A decision by the Higher Regional Court of Munich shows that forwarding business emails to a private email account constitutes a violation of the General Data Protection Regulation and can even justify extraordinary termination, in this case of an executive board service contract.

According to Section 626 Paragraph 1 of the German Civil Code (BGB), the employment relationship can be terminated for good cause without observing a period of notice if there are facts which, in the individual case and after weighing up the interests of both contracting parties, make the continuation of the employment relationship until the expiry of the period of notice unreasonable.

Forwarding emails as an important reason

The Higher Regional Court affirmed this in the case in question and considered the forwarding of company-related emails, some of which contained sensitive personal data, to be an important reason for termination. The plaintiff sent the emails from his work email account and put his private email address on “CC”.

Although the plaintiff did not violate the confidentiality obligation under company law incumbent upon him as a member of the board of directors by forwarding the emails to himself, he did at least violate a duty of care incumbent upon him, particularly as a member of the board of directors. In this respect, forwarding the emails to the plaintiff’s private account and storing them there constituted processing within the meaning of the General Data Protection Regulation, which was not covered by the consent of the persons concerned and was also not justified by a legitimate interest.
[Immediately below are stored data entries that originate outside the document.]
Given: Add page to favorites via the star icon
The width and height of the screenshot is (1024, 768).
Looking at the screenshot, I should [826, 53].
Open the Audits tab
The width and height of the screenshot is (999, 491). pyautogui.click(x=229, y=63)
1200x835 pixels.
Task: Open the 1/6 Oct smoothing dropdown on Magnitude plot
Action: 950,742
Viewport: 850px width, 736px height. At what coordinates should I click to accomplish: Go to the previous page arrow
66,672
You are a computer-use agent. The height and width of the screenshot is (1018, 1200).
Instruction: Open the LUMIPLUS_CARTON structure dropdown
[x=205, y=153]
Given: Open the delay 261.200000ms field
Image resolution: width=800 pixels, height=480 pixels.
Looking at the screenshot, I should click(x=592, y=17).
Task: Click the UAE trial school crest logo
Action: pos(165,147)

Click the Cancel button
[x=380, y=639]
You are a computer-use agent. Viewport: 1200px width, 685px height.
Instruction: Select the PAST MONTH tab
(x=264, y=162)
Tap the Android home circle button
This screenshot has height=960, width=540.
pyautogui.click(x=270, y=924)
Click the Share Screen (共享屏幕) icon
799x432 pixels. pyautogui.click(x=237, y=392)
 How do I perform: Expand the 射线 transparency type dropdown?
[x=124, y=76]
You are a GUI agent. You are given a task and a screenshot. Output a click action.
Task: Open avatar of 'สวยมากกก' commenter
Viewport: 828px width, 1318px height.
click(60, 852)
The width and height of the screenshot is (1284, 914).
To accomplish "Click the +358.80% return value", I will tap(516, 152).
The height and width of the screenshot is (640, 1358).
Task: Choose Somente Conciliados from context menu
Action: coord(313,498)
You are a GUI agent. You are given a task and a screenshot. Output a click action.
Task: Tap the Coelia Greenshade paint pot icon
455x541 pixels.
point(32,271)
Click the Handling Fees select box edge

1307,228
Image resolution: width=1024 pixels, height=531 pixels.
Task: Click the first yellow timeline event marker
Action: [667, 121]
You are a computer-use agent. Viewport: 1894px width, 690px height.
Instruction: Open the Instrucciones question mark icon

Violation of data protection

The Higher Regional Court stressed that not every violation of the GDPR per se is sufficient grounds for termination, but if emails containing “sensitive data” are forwarded to a private email account in violation of data protection regulations, extraordinary termination may be justified. In the present case, the emails contained, for example, bank inquiries under money laundering law, employee commission claims (…), salary statements of a former CEO (…), etc. It also had to be taken into account that the forwarding was not an isolated case, but rather several emails were forwarded.

The company cannot be expected to forward such data from the company or from third parties.

Conclusion:

In times when data protection is regularly exaggerated in everyday life, it makes sense to think carefully about what you communicate and with which media.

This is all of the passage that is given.